What fabulous book cover this is. I’d buy the book purely on the strength of the picture – in fact I just have. The image is a 1901 poster for the British Mutoscope and Biograph Company, taken from the copyright collection of The National Archives. Biograph’s 70mm films were a special feature of the Palace Theatre in London (still active today, currently showing Spamalot), and Biograph programmes generally featured news items – hence the full slogan on the screen (which is obscured on the book cover), ‘The Biograph Reproduces the Latest Events from All Parts of the World’.
But the book within is no less of a treasure. The subject of The Haunted Gallery: Painting, Photography, Film c.1900 is how the moving picture changed visual culture at the end of nineteenth century. Lynda Nead is an art and cultural historian, whose first foray into film history this is. Although the subtitle implies equal coverage of painting and photography, the motion picture takes centre stage, but is set into new and exciting contexts by demonstrating its effects alongside the whole range of contemporary visual media, including painting, photography, stage magic, the magic lantern, posters and even astronomy.
The result is a giddyingly rich brew of evidence and analysis, all expounding a shift in visual culture from stasis to motion, which in turn altered modes of perception and ushered in our modern world. The book’s title comes from a characteristic Nead use of the visual as metaphor: an illustration of the Haunted Gallery at Hampton Gallery, which she describes thus:
A space for pictures and for ghosts, the gallery is also for endless pacing watched by portraits of generations of the dead. It is a place of presences but not life, of likenesses which seem real but which are merely representations or figments of the imagination. The picture gallery is also a place of alternating light and darkness; it is a narrow apartment illuminated by shifts of light cast by unseen objects obliterating the light … How apt that the shadows cast on the ceiling by the windows and tapestried walls look like a strip of film, with intermittent, spaced-out picture frames, separated by short intervals of blank darkness. Set this sequence in motion and the enchantment begins; the pictures come to life and the ghosts haunt the gallery.

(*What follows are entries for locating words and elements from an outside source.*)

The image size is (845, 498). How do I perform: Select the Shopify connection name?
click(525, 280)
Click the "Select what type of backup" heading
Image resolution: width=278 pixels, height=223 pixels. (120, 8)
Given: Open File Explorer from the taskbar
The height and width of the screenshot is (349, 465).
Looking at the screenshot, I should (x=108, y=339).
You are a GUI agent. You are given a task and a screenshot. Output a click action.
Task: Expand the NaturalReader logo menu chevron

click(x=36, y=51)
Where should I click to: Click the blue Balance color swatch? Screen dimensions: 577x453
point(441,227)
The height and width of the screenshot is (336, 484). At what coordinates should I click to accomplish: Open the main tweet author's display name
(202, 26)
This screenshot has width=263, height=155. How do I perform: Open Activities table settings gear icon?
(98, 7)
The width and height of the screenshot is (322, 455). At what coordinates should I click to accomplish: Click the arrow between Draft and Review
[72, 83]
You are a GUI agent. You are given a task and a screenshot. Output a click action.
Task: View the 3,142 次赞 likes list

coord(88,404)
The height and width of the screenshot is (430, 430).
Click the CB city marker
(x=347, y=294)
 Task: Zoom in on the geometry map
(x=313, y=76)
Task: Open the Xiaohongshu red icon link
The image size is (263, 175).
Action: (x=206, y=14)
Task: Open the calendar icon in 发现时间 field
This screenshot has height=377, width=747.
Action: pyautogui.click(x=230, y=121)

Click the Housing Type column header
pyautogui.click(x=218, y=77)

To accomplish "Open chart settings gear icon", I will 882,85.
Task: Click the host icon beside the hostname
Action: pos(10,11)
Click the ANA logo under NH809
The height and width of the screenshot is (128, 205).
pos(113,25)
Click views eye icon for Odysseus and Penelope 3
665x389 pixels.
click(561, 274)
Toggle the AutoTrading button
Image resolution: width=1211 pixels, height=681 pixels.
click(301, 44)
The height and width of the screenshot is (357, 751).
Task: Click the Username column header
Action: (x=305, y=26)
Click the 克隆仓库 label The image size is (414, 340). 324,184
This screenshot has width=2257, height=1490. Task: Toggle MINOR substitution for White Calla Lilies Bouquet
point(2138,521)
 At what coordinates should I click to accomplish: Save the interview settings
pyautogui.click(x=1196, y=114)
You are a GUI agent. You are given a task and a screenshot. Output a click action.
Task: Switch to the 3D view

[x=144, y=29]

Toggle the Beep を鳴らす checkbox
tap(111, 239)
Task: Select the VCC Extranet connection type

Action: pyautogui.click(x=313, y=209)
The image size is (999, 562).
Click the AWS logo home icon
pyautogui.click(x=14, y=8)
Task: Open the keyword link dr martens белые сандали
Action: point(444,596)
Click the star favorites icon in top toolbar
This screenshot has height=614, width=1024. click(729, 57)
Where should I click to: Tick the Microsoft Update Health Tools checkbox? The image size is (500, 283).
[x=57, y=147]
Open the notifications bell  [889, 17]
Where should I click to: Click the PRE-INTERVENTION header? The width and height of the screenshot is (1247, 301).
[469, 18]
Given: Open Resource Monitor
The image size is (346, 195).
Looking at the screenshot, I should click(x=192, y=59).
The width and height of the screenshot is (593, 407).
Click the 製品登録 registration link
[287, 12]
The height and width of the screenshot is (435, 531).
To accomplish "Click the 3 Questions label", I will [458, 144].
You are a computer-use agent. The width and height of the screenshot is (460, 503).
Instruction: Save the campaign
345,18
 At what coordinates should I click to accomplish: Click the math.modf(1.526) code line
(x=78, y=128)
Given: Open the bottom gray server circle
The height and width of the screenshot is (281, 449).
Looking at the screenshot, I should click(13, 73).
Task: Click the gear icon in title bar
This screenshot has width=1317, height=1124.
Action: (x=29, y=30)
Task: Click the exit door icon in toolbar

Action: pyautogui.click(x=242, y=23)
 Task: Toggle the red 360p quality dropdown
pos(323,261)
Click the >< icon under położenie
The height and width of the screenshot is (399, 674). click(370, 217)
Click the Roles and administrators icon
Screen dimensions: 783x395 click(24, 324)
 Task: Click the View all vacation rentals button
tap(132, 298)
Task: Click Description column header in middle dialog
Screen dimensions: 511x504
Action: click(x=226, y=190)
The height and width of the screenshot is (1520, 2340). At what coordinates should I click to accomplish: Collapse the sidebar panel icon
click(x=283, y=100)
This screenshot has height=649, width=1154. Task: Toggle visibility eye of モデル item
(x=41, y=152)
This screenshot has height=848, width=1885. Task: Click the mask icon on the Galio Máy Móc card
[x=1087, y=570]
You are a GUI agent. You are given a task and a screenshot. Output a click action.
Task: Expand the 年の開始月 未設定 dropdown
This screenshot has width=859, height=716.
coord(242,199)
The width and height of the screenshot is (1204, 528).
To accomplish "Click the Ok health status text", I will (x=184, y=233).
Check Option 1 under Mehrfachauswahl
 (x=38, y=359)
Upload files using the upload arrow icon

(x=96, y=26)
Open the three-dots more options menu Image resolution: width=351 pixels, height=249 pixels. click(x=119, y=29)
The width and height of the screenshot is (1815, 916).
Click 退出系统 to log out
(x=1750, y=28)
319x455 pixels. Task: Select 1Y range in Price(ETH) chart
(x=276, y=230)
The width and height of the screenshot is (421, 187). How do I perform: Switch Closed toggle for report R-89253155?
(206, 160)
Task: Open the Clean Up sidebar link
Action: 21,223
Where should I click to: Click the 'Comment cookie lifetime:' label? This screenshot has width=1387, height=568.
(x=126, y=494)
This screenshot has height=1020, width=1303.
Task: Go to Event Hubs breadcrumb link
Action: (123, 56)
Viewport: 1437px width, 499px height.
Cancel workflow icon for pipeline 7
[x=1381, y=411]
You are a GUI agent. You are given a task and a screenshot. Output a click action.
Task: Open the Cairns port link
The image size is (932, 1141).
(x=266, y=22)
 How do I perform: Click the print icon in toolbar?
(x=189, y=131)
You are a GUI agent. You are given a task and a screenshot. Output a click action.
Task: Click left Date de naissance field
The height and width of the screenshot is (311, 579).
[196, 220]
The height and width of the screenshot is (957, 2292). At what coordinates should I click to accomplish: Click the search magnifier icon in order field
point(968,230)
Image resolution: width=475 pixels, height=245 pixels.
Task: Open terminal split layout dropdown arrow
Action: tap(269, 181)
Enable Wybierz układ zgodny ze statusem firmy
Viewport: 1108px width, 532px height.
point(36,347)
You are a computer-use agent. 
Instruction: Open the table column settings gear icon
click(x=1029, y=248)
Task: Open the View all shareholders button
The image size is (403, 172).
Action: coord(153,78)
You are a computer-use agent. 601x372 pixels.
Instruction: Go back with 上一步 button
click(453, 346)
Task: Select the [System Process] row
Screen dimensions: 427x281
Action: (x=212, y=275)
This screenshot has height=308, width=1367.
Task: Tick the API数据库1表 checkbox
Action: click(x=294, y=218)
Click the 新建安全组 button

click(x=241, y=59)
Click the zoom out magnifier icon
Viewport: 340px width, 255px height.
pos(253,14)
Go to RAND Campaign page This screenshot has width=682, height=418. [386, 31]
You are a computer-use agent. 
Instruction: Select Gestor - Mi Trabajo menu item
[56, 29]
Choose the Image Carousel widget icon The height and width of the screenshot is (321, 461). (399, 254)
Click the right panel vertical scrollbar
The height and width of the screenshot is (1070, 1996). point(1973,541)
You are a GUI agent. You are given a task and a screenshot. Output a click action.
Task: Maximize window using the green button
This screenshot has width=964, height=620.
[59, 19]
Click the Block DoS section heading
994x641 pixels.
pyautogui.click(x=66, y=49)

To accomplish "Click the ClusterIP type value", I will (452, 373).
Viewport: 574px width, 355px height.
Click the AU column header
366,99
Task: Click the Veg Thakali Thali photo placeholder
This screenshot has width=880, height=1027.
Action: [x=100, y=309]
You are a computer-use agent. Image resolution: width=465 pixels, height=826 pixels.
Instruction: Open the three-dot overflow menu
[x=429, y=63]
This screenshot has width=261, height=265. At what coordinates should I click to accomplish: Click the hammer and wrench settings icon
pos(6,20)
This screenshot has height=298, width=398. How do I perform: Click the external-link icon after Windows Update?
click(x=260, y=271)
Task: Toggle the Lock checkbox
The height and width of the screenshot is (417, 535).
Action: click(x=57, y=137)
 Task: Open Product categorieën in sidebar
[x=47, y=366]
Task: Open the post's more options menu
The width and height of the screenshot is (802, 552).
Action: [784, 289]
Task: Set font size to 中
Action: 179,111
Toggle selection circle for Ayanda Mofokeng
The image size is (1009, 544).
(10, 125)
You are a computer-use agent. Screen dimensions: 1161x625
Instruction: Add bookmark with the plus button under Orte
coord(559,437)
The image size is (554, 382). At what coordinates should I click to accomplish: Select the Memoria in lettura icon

Nead finds in the haunted gallery a powerful metaphor for the ‘uncanny magic’ of early film. Typically she finds multiple analogues for this concept, from Edison and Biograph advertising films of ancestors climbing down from portraits on the wall to drink Dewar’s Whisky, to similar Scottish ancestors doing much the same in Gilbert and Sullivan’s comic opera Ruddigore, to Georges Méliès’ films The Living Playing Cards and The Mysterious Portrait, to tableaux vivant, to the myth of Pygmalion and Galatea (the statue that came to life). It all interconnects.
It certainly helps if you can see the pictures, and the book is richly illustrated throughout, sometimes enthralling so. Themes covered include the wheel and movement, representation of the everyday and the detective camera, the vision of mobility generated by the new-fangled motor car, the strip (the film strip, the cartoon strip and the striptease), and the astronomical imagination. This latter section looks at visions of the heavens (by way of serpentine dances, G.F. Watts, electricity and the Paris 1900 Exhibition), including some startling examples of astronomical photography spilling over into the imaginative world, represented in particular by Camille Flammarion, the French astronomer, author and astronomical filmmaker, whose 1872 novel Lumen describes all-seeing beings who view the passing of a time as a ray of light, in a constant relay of images. Metaphors, metaphors everywhere.
The best image comes last – a map of the procession through London taken to mark Queen Victoria’s Diamond Jubilee on 22 June 1897 (filmed by many cameramen), marked with bright yellow explosion symbols to mark where Martian explosions occur as recorded in H.G. Wells’ The War of the Worlds, published in the same year. However, it’s not all image and metaphor, and there’s a good deal of practical understanding of the production of images (still and moving) underpinning the theoretical stuff. The moving images make sense on a practical level as well as an imaginative one.
As with Jonathan Auerbach’s Body Shots, covered in a recent post, here is someone from outside the usual early film studies coterie, looking on the subject with fresh eyes and leading it into a broader cultural world, demonstrating bold analogies and connections, inviting in those from other disciplines to see how film was integral to a change in consciousness in the late-Victorian/early-Edwardian era. Both publications have enriched our field. I feel that the Bioscope may have to expand, to become just that little bit more metaphorical, if it is properly to represent its subject in its contexts. We’ll see.